## Task brief
Look below for lines that hold the string "computer" and copy each one.

————

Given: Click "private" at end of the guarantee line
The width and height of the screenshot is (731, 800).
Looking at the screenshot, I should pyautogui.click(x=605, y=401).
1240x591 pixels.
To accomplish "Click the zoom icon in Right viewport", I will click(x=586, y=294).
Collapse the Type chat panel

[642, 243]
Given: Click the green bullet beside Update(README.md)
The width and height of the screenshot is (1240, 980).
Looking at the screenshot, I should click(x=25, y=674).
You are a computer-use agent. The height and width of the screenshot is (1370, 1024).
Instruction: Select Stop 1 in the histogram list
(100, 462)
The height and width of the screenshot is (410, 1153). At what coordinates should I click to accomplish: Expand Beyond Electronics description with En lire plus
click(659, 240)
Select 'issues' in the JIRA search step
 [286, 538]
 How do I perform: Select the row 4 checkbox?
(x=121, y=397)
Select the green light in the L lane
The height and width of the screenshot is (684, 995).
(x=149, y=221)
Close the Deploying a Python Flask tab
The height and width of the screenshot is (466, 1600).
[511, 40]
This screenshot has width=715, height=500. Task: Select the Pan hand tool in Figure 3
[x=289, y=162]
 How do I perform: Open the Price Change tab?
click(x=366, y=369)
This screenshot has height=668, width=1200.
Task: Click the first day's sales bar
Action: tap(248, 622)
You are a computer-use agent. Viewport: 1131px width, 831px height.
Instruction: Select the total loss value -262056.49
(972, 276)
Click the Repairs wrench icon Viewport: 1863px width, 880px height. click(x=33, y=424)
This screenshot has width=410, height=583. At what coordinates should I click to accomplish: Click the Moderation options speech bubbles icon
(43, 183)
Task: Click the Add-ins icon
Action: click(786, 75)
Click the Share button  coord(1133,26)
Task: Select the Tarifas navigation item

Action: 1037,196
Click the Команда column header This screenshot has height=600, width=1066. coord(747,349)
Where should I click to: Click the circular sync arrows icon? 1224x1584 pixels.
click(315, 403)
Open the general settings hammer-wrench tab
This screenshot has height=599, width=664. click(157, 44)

————

## Result below
You are a computer-use agent. The height and width of the screenshot is (1370, 1024).
You are a computer-use agent. Viewport: 1131px width, 831px height.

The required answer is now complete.